Bill Frisell : guitare
Thomas Morgan : contrebasse
Rudy Royston : batterie
Avec Bill Frisell, cette 43ème édition de Jazz sous les pommiers s’achève en apothéose ! Parmi les grands guitaristes américains apparus à la charnière des années 70 et des années 80, il était le seul à ne pas avoir joué sous son nom à Coutances, John Scofield étant venu en 1996 et 2006, Pat Metheny nous ayant rendu plusieurs visites depuis 1998. Le guitariste de Baltimore avait, lui, été seulement invité en 1996 au sein du trio de Paul Motian.

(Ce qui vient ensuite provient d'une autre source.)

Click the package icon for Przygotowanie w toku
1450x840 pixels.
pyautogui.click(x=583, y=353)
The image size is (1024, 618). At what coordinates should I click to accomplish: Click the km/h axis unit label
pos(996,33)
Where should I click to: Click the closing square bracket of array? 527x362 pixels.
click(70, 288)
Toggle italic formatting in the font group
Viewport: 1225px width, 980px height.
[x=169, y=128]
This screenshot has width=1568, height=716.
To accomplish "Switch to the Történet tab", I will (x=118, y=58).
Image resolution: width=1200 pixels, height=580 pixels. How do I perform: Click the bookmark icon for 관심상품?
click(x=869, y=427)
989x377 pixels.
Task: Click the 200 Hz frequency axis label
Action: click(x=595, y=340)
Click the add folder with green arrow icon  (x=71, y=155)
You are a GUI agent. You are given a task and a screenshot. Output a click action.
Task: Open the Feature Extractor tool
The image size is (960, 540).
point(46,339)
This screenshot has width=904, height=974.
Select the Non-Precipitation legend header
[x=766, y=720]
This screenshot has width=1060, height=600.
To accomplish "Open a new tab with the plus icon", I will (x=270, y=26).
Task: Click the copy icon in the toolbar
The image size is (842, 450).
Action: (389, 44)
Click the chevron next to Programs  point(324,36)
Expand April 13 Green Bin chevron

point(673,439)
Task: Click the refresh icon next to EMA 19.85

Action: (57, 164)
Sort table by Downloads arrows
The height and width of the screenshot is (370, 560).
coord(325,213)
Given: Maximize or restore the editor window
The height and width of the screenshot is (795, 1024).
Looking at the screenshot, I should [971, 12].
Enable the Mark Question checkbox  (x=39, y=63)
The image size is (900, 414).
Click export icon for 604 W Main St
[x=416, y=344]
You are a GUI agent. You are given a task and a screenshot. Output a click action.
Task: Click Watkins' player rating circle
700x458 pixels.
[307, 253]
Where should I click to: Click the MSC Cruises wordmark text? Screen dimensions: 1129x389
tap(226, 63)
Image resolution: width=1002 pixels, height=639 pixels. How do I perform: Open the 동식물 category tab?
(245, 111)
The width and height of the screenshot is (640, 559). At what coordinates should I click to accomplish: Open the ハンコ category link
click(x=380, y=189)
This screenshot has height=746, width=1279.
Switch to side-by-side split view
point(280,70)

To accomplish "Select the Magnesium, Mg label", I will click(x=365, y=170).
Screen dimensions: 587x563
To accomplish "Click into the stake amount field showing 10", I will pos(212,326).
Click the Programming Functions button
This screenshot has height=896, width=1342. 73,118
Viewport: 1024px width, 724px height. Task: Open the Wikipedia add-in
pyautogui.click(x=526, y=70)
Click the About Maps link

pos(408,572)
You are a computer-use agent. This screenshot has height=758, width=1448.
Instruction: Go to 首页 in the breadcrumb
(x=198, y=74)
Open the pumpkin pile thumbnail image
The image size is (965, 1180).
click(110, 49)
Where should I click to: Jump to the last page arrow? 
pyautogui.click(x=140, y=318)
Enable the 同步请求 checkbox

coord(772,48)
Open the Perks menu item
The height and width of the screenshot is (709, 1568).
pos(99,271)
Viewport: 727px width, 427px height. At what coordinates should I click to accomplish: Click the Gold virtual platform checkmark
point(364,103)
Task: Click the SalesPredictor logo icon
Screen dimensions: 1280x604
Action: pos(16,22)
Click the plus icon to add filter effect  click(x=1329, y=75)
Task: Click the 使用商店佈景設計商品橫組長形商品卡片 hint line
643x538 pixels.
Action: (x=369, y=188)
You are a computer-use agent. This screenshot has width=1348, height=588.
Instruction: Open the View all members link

Il vient donc aujourd’hui avec son propre trio, où l’on retrouve Thomas Morgan à la contrebasse et Rudy Royston à la batterie, deux compagnons de longue date maintenant, qui l’accompagnent depuis la première moitié des années 2010 dans différentes configurations instrumentales, un double album venant justement de paraître, enregistré en 2021-2022 avec le Brussels Philarmonic et l’Umbria Jazz Orchestra. Ce soir, pas question d’orchestre : les trois musiciens tiennent seuls la scène.
Quelques notes, disparates, semblant tombées de nulle part… Lentement, très progressivement, quelque chose se construit, se dessine, et la mélodie de « Days of Wine and Roses » finit par émerger doucement, comme une fleur qui éclos. Bill Frisell, c’est notamment l’art de l’épure : il sait comme peu d’autres, à l’instar de Miles Davis, choisir la note juste, au bon moment, au bon endroit. La musique avance, se déploie jusqu’à un passage bruitiste, avec un son de guitare distordue, et l’on glisse sans s’en apercevoir vers un autre thème, « Blues From Before », Monkien en diable – Frisell est sans aucun doute le plus monkien des guitaristes. Thomas Morgan nous offre à cette occasion un solo enthousiasmant, glissant par petites touches hors du temps, jouant à l’étirer, le déformer, le tordre jusqu’au vertige. Nouvelle transition du guitariste, qui pose encore une fois quelques notes en apparence décousues qui finissent par esquisser le titre suivant. Toute la soirée se déroulera ainsi, les compositions s’enchainant comme une longue suite, à l’images du cadavre exquis cher aux surréalistes, donnant l’impression que chaque titre nait des ruines du précédent. Cette fois, c’est « Dog on a Roof » qui surgit, un blues folk dont le thème évoque le riff de « Purple Haze », le guitariste passant à nouveau à un son distordu pour nous offrir un solo déchirant avec une apparente nonchalance. Ensuite, sur un rythme à trois temps, les notes arpégées avec légèreté de « Claude Utley » dessinent des entrelacs, tournant comme un manège, la musique se teintant ici de nostalgie. On retrouve dans le jeu du batteur Rudy Royston un côté coloriste qui n’est pas sans évoquer Joey Baron, dessinant des figures par touches délicates. La transition suivante nous amène à un très beau thème de Jule Styne, « People », dépouillé, sensible et émouvant : une beauté miraculeuse ! Après « Baba Drame », de Boubacar Traoré, sur lequel le thème sonne comme un chant, les phrases se répétant et se répondant en échos sans fin, le guitariste clos le concert comme il l’avait ouvert, avec une musique de film : cette fois, il s’agit du thème du James Bond « You Only Live Twice » (« On ne vit que deux fois »). En rappel, il nous offre « Shenandoah », un traditionnel qui sonne ici comme un hymne, et « Holiday », une de ses compositions à l’esprit à nouveau monkien.
On ne pouvait guère rêver mieux pour cette dernière soirée de festival, et ce concert restera certainement durablement dans les mémoires.